Sorunlarını onun yerine çözmeyeceğinizi ama düştüğünde kaldırmak için orada beklediğinizi hissetmesini sağlamalısınız.  

-Sorunları çocuğun yerine çözmemek, çocuğu boyunu aşan problemlerle yalnız bırakmak anlamına da gelmemelidir. Çocuğunuz size çözemediğini düşündüğü bir problemle geldiğinde öncelikle onu dikkatle dinlemek ve dinlediğinizi ona basit bir dille özetleyerek zihnini temize çekmeniz onun içindeki karmaşayı da yatıştıracaktır. Eğer çocuğunuzun bir süredir gözlediğiniz bir problemi var ancak size anlatmıyorsa, yaşadığı zorluğun farkında olduğunuzu ve yardım etmek için orada hazır olduğunuzu hatırlatmalısınız. 

-Bazen işlerin yolunda gitmediğini ve sakinlikle çözüm yollarını denemesi gerektiğini ve eğer çözmekte zorlanırsa her zaman bir yetişkinden destek isteyebileceğini bilmeleri çok önemli.

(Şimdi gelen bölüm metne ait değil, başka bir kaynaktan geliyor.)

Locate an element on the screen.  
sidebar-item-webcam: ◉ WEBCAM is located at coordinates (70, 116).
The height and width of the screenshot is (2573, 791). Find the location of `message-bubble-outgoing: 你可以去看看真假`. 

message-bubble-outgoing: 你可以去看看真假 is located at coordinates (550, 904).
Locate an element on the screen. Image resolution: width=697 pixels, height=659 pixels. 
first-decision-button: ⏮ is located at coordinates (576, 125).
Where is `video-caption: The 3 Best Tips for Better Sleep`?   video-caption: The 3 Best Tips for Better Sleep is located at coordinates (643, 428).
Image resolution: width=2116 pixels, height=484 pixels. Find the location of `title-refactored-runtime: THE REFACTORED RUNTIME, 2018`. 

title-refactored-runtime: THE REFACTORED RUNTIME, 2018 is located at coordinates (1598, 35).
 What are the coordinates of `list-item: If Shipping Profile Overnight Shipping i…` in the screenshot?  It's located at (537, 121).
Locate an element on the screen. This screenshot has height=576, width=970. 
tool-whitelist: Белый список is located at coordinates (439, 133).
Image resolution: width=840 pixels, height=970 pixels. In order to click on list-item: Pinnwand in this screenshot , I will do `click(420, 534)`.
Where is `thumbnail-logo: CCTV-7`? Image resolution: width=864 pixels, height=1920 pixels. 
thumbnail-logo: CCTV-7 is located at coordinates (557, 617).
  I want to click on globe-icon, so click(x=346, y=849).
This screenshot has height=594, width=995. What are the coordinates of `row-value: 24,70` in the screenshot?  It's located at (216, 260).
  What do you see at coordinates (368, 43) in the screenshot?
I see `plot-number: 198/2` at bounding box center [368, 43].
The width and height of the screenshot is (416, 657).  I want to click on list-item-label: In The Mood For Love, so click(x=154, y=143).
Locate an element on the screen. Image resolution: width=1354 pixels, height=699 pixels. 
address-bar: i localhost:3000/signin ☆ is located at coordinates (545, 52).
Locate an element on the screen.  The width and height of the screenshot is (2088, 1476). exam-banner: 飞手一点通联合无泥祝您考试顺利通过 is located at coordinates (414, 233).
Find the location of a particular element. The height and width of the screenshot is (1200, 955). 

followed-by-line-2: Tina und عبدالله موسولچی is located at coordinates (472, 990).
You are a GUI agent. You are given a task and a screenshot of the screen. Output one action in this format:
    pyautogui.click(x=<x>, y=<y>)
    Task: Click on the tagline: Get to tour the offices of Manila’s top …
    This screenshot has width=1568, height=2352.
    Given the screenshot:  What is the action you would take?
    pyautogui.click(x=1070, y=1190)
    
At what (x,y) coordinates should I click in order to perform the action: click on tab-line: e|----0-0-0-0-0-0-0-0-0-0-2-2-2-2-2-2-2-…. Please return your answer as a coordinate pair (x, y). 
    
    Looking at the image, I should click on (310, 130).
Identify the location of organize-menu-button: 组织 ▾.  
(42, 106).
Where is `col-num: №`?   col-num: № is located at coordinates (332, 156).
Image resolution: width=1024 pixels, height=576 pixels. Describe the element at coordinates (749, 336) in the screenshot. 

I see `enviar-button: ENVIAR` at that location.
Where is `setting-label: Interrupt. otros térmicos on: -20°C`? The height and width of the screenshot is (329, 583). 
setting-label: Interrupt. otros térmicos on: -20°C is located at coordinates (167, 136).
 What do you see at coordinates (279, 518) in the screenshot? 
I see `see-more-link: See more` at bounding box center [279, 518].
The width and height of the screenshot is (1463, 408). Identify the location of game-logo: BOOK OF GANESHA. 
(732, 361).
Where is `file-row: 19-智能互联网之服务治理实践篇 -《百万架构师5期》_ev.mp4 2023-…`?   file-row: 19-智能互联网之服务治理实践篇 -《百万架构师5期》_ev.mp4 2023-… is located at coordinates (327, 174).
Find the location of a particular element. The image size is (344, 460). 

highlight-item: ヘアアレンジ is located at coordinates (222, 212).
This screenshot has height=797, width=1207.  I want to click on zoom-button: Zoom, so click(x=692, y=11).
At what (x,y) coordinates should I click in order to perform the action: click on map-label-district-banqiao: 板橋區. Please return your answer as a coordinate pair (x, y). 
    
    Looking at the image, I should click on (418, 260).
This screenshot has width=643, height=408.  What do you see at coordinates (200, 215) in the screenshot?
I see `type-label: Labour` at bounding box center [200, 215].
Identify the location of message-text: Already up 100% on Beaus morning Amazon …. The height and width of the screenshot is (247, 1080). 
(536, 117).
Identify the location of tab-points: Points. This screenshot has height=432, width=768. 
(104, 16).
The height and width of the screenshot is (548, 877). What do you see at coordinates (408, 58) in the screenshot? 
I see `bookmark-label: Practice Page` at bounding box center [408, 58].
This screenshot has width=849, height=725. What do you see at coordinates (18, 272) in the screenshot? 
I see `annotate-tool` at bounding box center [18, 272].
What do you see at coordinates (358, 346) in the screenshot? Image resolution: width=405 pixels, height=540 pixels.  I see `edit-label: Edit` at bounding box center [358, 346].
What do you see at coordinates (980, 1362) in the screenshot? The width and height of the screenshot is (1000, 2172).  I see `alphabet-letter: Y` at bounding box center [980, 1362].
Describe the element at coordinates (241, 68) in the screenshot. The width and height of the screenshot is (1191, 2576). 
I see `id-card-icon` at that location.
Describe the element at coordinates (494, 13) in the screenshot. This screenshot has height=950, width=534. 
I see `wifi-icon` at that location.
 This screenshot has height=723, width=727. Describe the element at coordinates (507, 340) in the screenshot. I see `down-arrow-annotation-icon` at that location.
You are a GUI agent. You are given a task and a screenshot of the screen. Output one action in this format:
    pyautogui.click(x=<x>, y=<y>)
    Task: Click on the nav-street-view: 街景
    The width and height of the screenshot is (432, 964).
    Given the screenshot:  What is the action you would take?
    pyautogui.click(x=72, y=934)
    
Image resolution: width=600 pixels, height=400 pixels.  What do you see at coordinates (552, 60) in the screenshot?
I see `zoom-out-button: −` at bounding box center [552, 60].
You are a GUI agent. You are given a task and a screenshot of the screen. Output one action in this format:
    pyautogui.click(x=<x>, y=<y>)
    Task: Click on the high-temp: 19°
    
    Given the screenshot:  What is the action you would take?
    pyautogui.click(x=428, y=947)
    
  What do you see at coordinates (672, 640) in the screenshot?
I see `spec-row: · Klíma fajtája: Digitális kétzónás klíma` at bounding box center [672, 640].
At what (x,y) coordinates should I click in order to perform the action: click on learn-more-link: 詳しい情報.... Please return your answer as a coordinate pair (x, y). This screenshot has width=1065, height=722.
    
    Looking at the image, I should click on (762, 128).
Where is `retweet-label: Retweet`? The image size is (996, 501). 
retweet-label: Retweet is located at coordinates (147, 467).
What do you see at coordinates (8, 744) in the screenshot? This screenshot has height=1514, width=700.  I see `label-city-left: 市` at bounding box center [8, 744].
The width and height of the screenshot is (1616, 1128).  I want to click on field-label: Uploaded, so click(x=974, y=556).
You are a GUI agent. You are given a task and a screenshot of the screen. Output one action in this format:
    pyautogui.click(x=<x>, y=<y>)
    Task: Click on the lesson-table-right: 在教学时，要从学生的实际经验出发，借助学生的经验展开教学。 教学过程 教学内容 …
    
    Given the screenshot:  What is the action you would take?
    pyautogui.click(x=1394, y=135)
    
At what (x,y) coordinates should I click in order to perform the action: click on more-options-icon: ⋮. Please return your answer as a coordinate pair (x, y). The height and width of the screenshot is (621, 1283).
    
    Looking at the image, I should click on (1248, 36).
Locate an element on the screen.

Hem yetişkinler hem de çocuklar olarak, karşılaşılan zorluk karşısında kendimizi çaresiz ve elimizden hiçbir şey gelmez halde bulmak bir problemi travmatize bir hadiseye çeviren ana etmendir. İlkel beynimiz bir tehditle karşılaştığında mücadeleye işaret eden savaş-kaç tepkilerini değil de “don” tepkisini verirse, yani hiçbir şey yapmamayı seçersek, olayın gerginliğinin içimizdeki etkisi sürmeye devam eder. Bu sebeple çocukların her zaman bir çıkış yolu olduğunu hissetmeleri, çocukluğun bir büyüme yolculuğu olduğunu, her şeyi tek başına yapmamaları gerektiğini hatta yapamayacaklarını, ebeveynler, bakımverenler, öğretmenler (büyük çerçevede yetişkinler) olarak onlara yardım etmenin sorumluluğumuz olduğunu bilmeleri çok büyük bir rahatlama sağlayacaktır.